BRIEF:
Which newspapers and magazines are named in the comment about the Harringay name?

TEXT UNDER STUDY:
In your comment on the 1934 aerial photo of the area, you suggest that the Harringay epithet is of recent coinage and claim that it is a "pretentious name" that "has been conjured up", "for the purposes of gentrification". You cite Ashfield Road as an example that you believe was definitely Tottenham. I accept that for you it was. But, you need to accept that for others it wasn't. By way of example, below are a few snippets from old publications. 

The first is an excerpt of an advert placed by Eavestaff Pianos in the popular Picture Post magazine in 1938. Their factory was located on Ashfield Road. You'll notice that the return address they give is 'Ashfield Road, Harringay'. 

This second example is a 1950s exhibition catalogue entry for H&P furniture. They traded from a factory just to the east of Omega Works on Hermitage Road, near the junction with Ashfield Road. One assumes they would have written the entry.

Next is a Hammer furniture advert from 1954.

If we want to go back further, in the year when F. Bender & Co (and two years before Maynards) arrived on Vale Road, here's a snippet from the Islington Gazette on 18th August 1904.

Come forward a few years and in 1913, we have the labour movement organisation, the Herald League, advertising a local meeting in the Daily Herald (23rd July 1913).

SUPPLIED INFORMATION:
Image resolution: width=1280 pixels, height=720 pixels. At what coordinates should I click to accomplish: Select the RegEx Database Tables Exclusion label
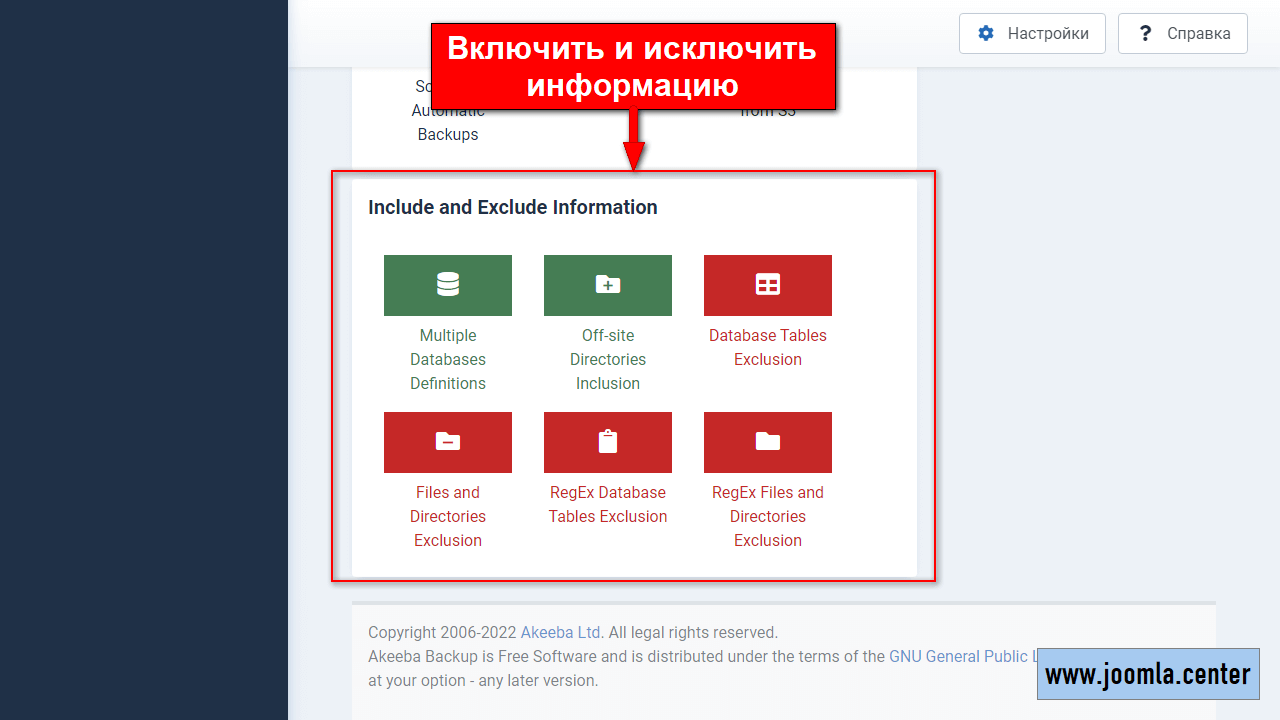click(608, 504)
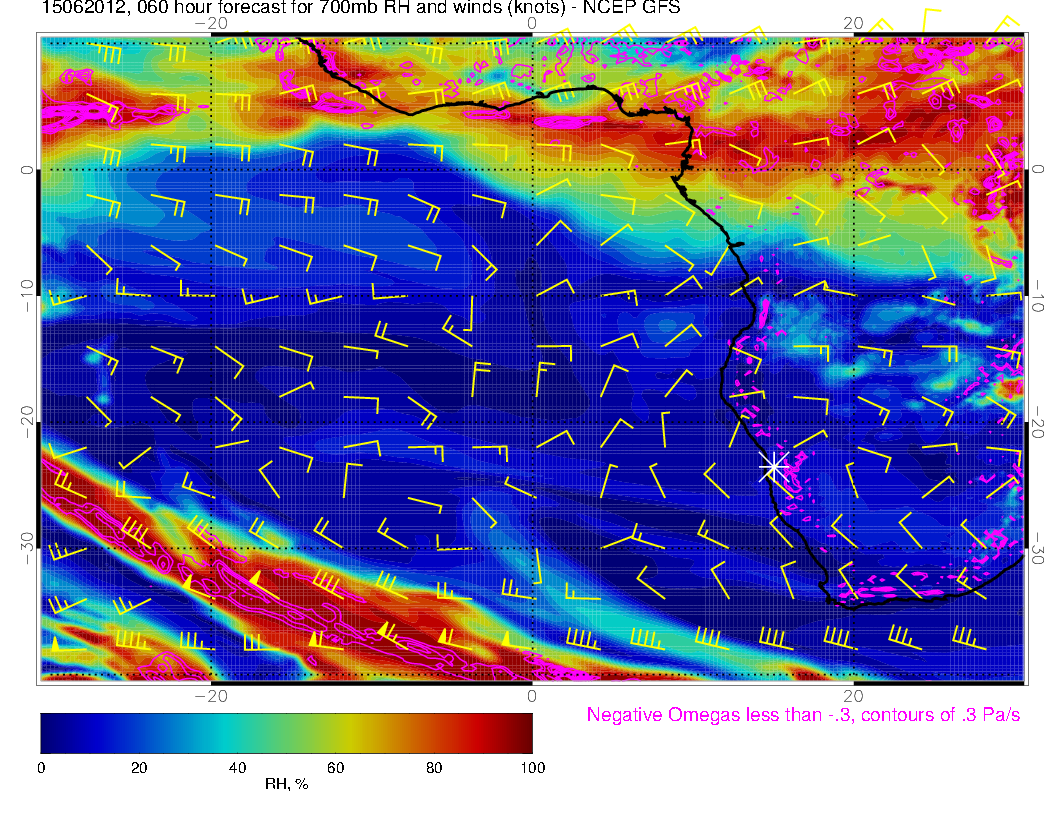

COMPLETED TASK:
Picture Post, Islington Gazette, Daily Herald